Una cuenta en LinkedIn, o una página web con contenido atractivo, permite interactuar con otros usuarios y distinguirse del resto de perfiles. En un artículo del medio Ragan -especializado en comunicación estratégica-, la consultora en temas digitales Allison Carter dice que para lograr una buena reputación online lo principal es que “tu perfil comunique quién eres, qué haces, a quién te diriges y qué temas te interesan. Tu foco debe quedar muy claro. No puedes hacer de todo para todo el mundo. Háblale a tu ‘cliente’ y entiende ‘cliente’ en sentido amplio: como las personas a las que te diriges con tu perfil. Haz que él sienta que tú eres el profesional que busca cuando lee tu perfil. En LinkedIn, muchos solo hablan de ellos mismos para ellos mismos”, explica.
Lo primero que se ve al entrar en un perfil de LinkedIn es una imagen, la que se debe personalizar. Es decir, publicar el logo de tu empresa o emprendimiento que cuente de tu propuesta de valor, o un foto personal actual, profesional y acorde al mensaje quieres transmitir. La misma recomendación corre para los datos que se entregan en la biografía de la cuenta.

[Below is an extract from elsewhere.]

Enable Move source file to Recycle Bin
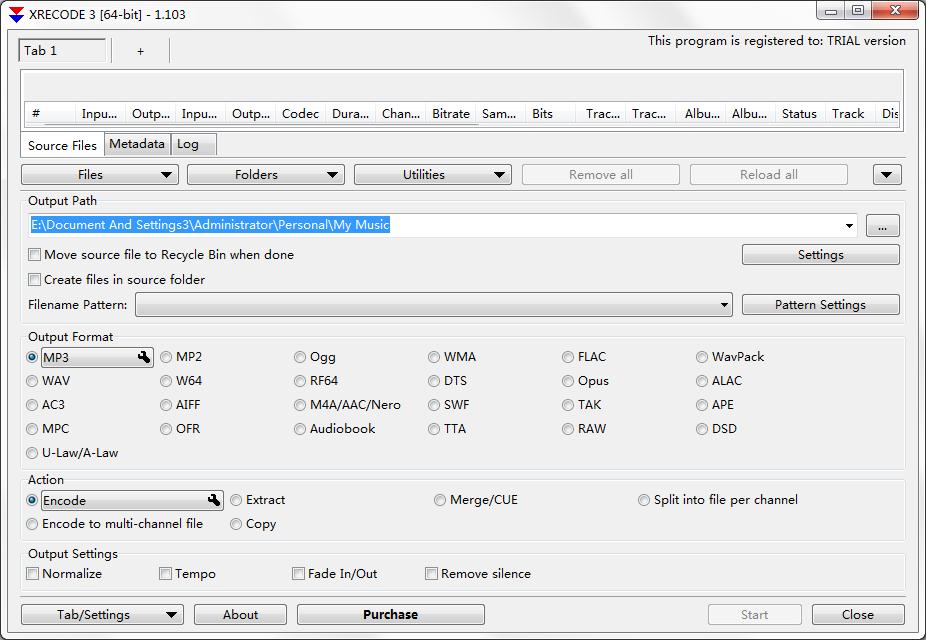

Luego, continúa Allison Carter, viene el espacio “donde hay que impresionar al ´cliente’. Debes llenar todos los espacios del perfil disponibles para explicar en detalle tu experiencia laboral y tu formación”.
Si en la vida «real» es necesario ser educado, en LinkedIn es incluso más importante. Se deben agradecer las invitaciones a conectar y a quien acepta tus invitaciones. No hay que ser mezquinos a la hora de dar “me gusta” ni al hacer comentarios (evitando las opiniones conflictivas y negativas). Además, para mantener activa tu cuenta (y subir tus seguidores) es recomendable interactuar con el mayor número de contactos y entregar información relevante, original y que refleje la “personalidad de tu marca”. Los hashtags también ayudan a que tu contenido sea más fácil de encontrar por las personas adecuadas.
Carter advierte: “No seas abiertamente comercial en un primer contacto. Y por comercial me refiero a que no envíes la presentación corporativa, tu CV o una oferta comercial que nadie te ha pedido. No hagas en LinkedIn lo que no harías fuera de la red”.
La consultora explica que el concepto de marca está íntimamente ligado a tu nombre, tu personalidad, a lo que eres y lo que quieres decirle a tu entorno. “Por ello, la creación de la marca personal debe ser un trabajo diario, donde te muestras a través de mensajes, ideas y acciones. Una marca personal no se trata de alardear ni fingir, sino de expresar auténticamente quién eres enfatizando sus habilidades, fortalezas únicas, valores y motivaciones”, recalca.
Y tú ¿estás preocupado de gestionar tu marca?